While you are 'settling the deposit batch', you can have Theatre Manager freeze credit card authorizations.
So, if you do it at end of day or first thing in the morning, you will probably minimize any potential disruption on the patron buying on the Internet.
During the deposit process, the patron will get a web page indicating that the authorizing of credit cards is 'temporarily unavailable' due to maintenance, backups or what ever you want it to say.
The patron is also advised that their shopping cart has not been lost and will resume exactly where they left off - when they continue.
We expect you'd have perhaps a couple of 5 minute +/- outages in a day and infrequently used times.
What happens during backups?
During backups, Theatre Manger will 'shut down' temporarily while the backups run.
We suggest to run the backups at 2:00AM or 3:00AM in the morning - and set it up so that your backup program does a disk-to-disk copy for the Theatre Manager database only.
That probably takes no more than 5 minutes.
Theatre Manager then starts itself back up.
Refer to the settings in Default Data to set the backup starting time and length of time.
During the backup process, the patron will get a web page indicating that the system is 'temporarily unavailable' due to maintenance, backups or what ever you want it to say.
The patron is also advised that their shopping cart has not been lost and will resume exactly where they left off - when they continue.
We expect you'd have perhaps a couple of 5 minute +/- outages in a day and infrequently used times.
Why do I have to sign a contract to get the sample HTML web pages?
The internet module differs significantly from all other modules in one respect - it includes source code for HTML web pages which you can customize and brand your web site in your own way.
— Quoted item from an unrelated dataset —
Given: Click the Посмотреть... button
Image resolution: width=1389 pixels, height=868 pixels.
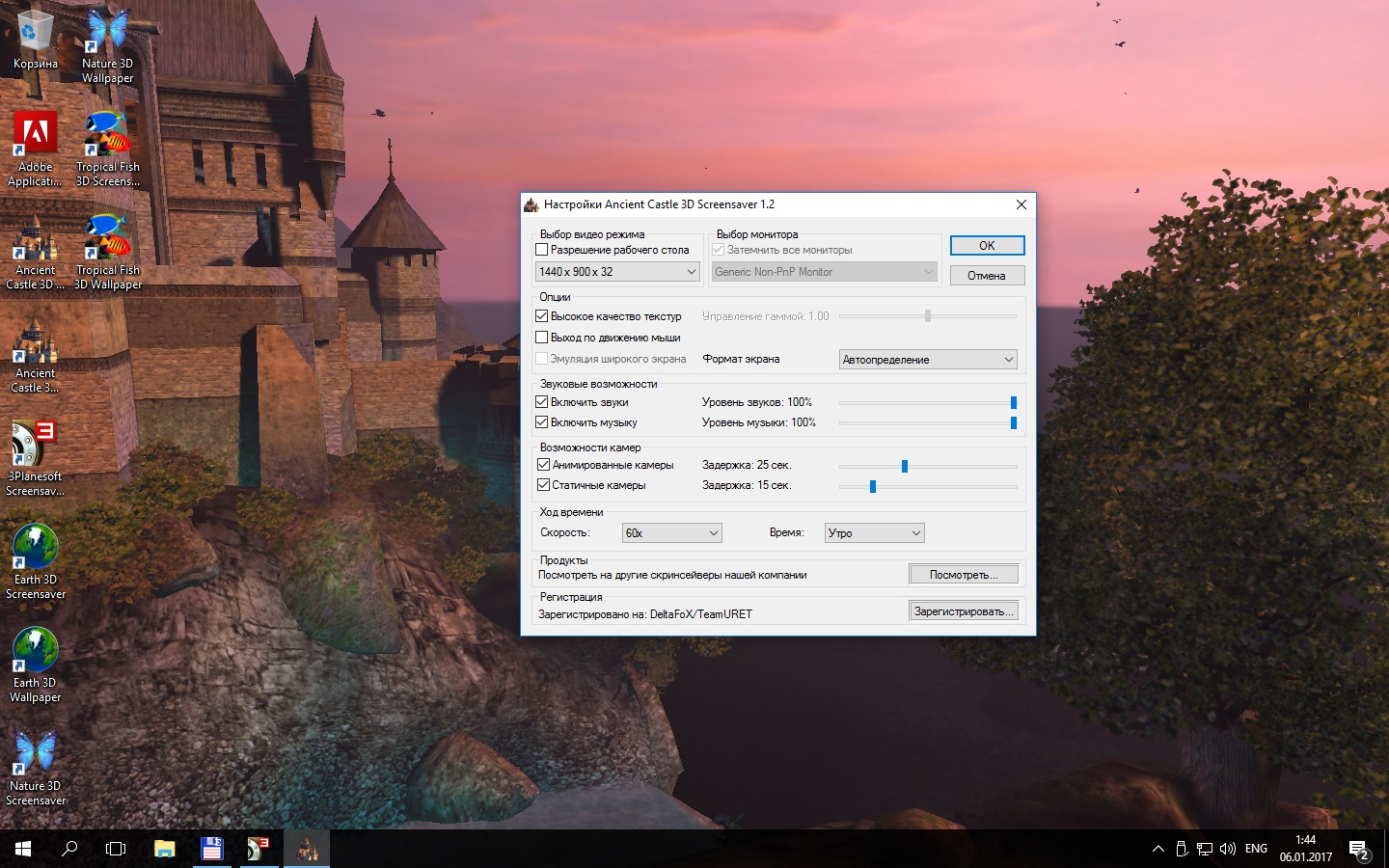Looking at the screenshot, I should coord(963,575).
Yes, there will be help pages to document what might happen - all this as part of the current support and maintenance agreement.
That's how we work - the enhancements are free and a sample web site is free.
However, incorporating our sample HTML web pages into yours, or your current web pages into our templates is custom programming and development. Each and every site is different and there is no way around that.
In the past, each of our customers has hired a local web developer to build their web sites.
We think they'll probably hire that same person to integrate the sample web pages we provide.
So, if we give you the sample HTML web pages and your web developer does all the integration - no problem - no effort - no cost from Arts Management.
If he needs a pointer or two, we want all our clients to acknowledge that when we help you, we have become involved in your custom web site development.
Our experience so far is that one site said they wanted to do it themselves and two asked us to help.
When they asked us to help, it took 3-5 days of time (mind you it was a beta process, so we expected it to take a bit longer as we were learning, so 3 days wasn't bad).
In the other case where a very experienced web developer wanted to do it themselves, it took him 80+ hours to revise an existing web site and involved us for the same 5 days debugging what he had done and setting things up - more time to help somebody than simply do it.
Yes, we are giving away the software for web development, but we can't give away that much time - the web setup is almost a full blown installation in its own right.
Our prices are low and our support is generous - in your previous experience with us, you know that and your staff realize that as well.
We hope you understand that we can't let custom development occur free of charge for all of our clients.
Web sales is implementation of a brand new module and not support of an existing module.
Does Arts Management charge a per-ticket fee for every ticket sold through the Web Sales module?
There are none. There are no per ticket or per transaction fees levied by Arts Management for the use of the Internet Web Sales Module. None.
Most other internet ticketing vendors require you allocate tickets to them that they sell on your behalf and charge the patron a fee, sometimes as much as $4.50 USD a ticket.
They also hold the money for Internet ticket sales until a reconciliation occurs.
There are no such hidden costs or cash flow issues using Theatre Manager's Web Sales Module.